What Artists and Listeners Actually Think
The people making and listening to the music are, unsurprisingly, deeply divided.
Many artists are worried. They see AI as a technology trained on their life’s work without their consent, only to create content that competes with them and drives down their already tiny streaming payouts. Hundreds of musicians, from Billie Eilish to Pearl Jam, have signed open letters demanding a stop to AI practices that “devalue the rights of human artists”. 7
Listeners are split right down the middle. One camp despises AI music, calling it “soulless,” “empty,” and “garbage”. They argue that music’s value comes from the human emotion and story behind it. Many in this group feel tricked when AI tracks sneak into their recommended playlists.
The other camp just doesn’t care. For them, if a song is good, it’s good. The origin doesn’t matter. Many argue that most casual listeners can’t tell the difference anyway and just want something that fits their mood, whether it’s for studying or working out.
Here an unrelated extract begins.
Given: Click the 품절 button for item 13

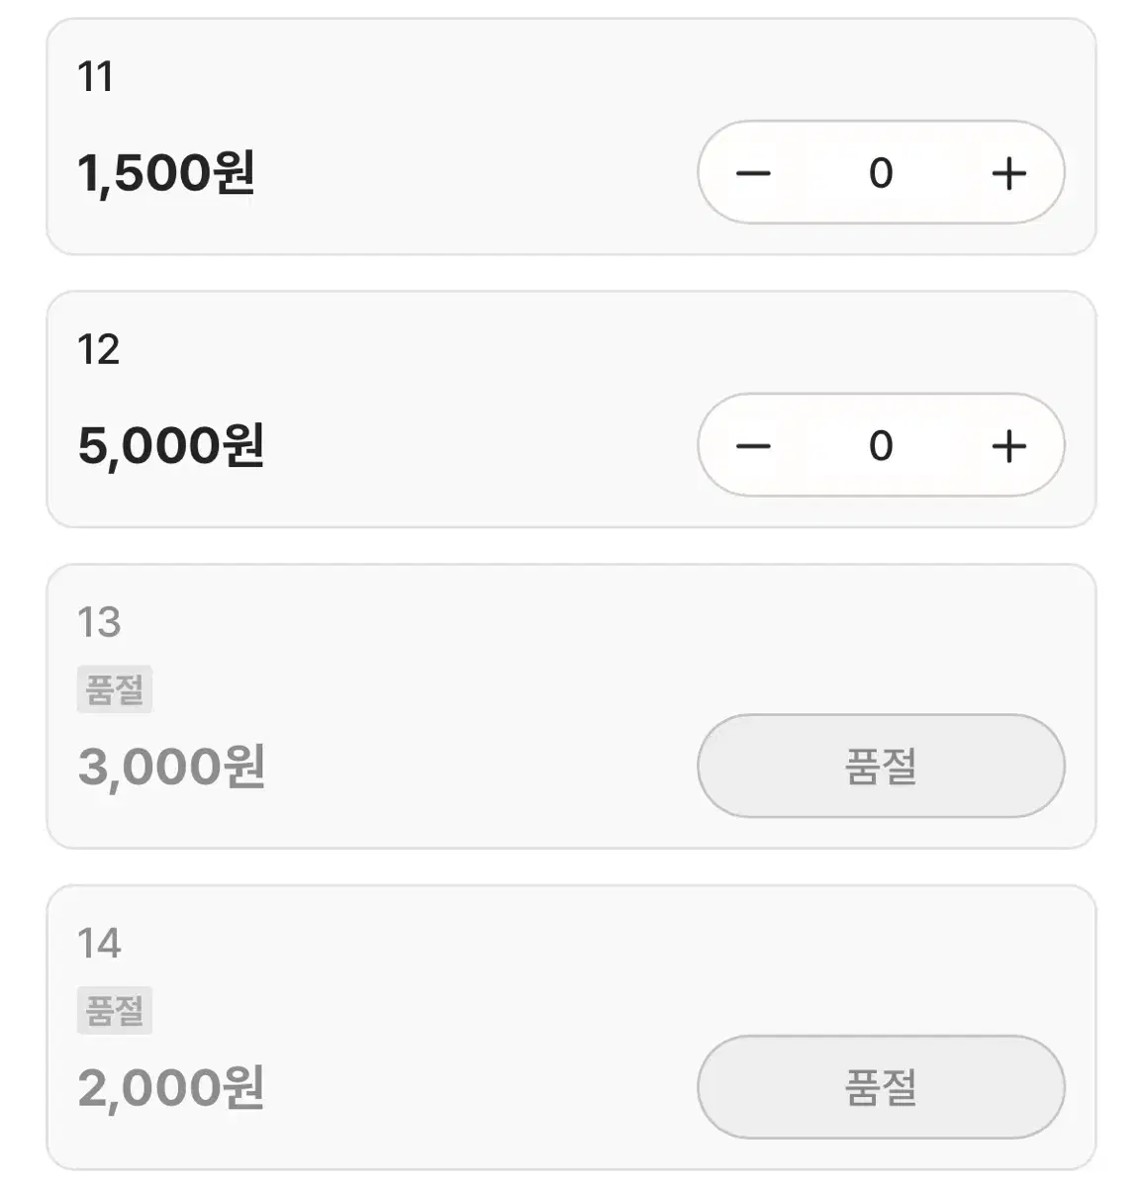Looking at the screenshot, I should click(x=881, y=767).
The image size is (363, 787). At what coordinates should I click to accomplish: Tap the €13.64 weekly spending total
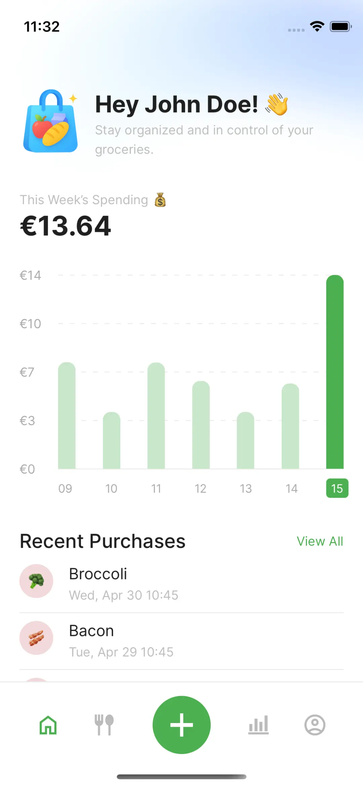click(x=66, y=226)
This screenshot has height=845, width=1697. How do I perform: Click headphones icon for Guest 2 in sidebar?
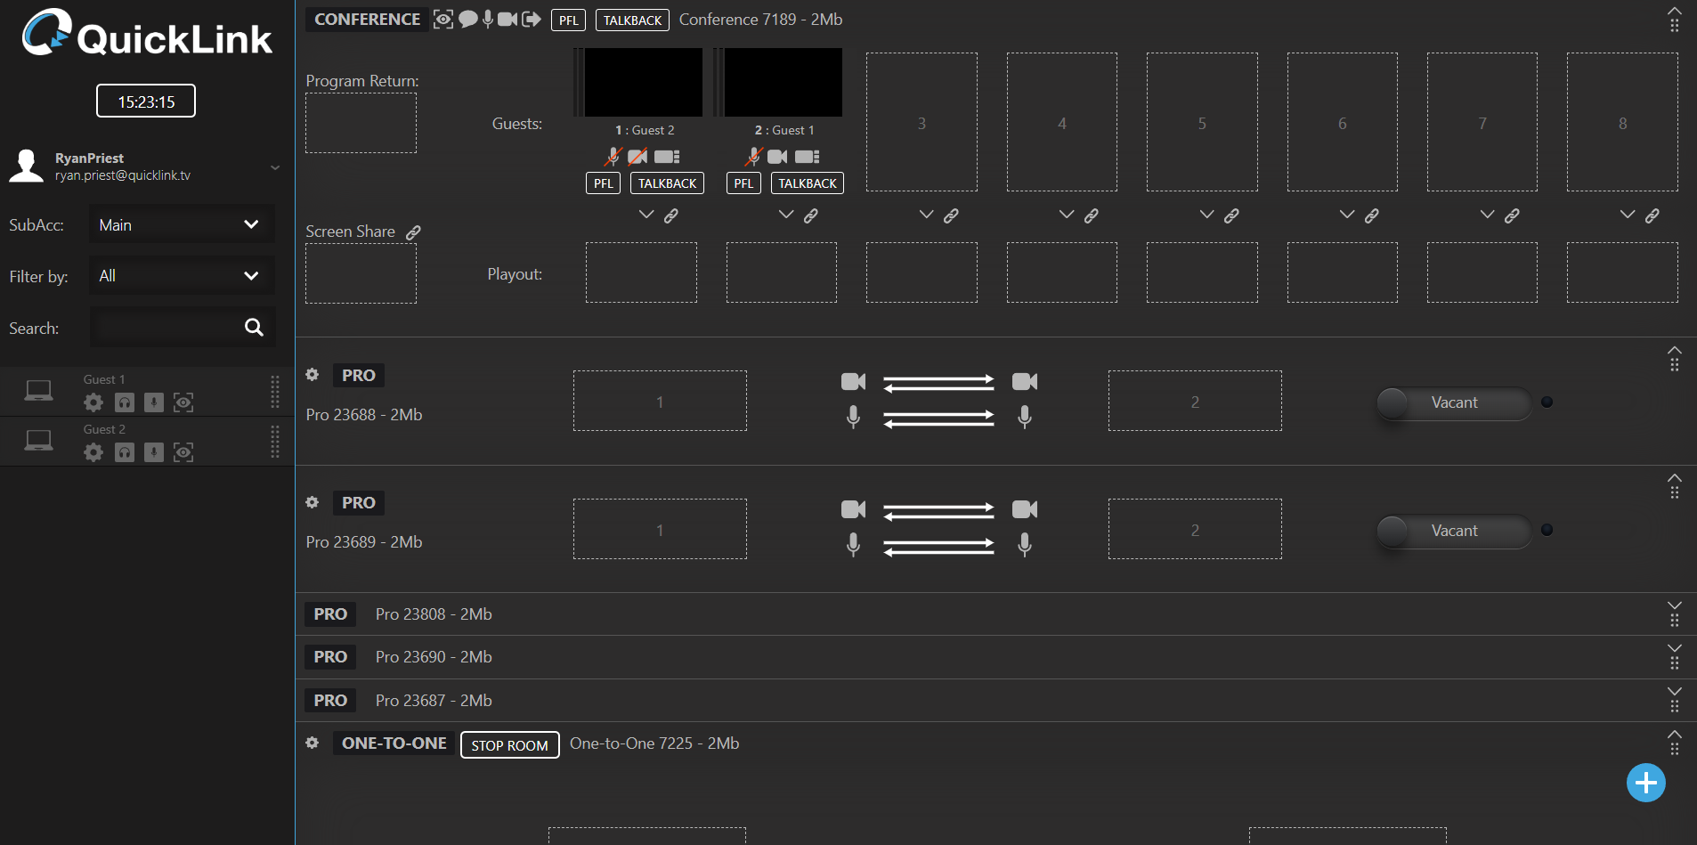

But there’s one thing almost everyone agrees on: transparency. Overwhelmingly, users and artists are demanding that AI-generated music be clearly labeled. They want the choice to filter it out if they don’t want to listen to it. 8
150,000 New Songs a Day: Is the AI Music Flood Drowning Out Real Artists?
What’s Next for Your Playlists?
Streaming platforms allow AI music because it’s cheap, fits their business model, and the legal blame currently falls elsewhere. But the pushback from artists and listeners is growing louder. The future likely holds a middle ground where AI is a tool, not a replacement. Expect to see more platforms adopt clear labeling, giving you the power to decide whether you want robots on your playlist or not. Until then, the debate continues over what we truly value in music: a perfectly optimized product or an imperfectly human creation.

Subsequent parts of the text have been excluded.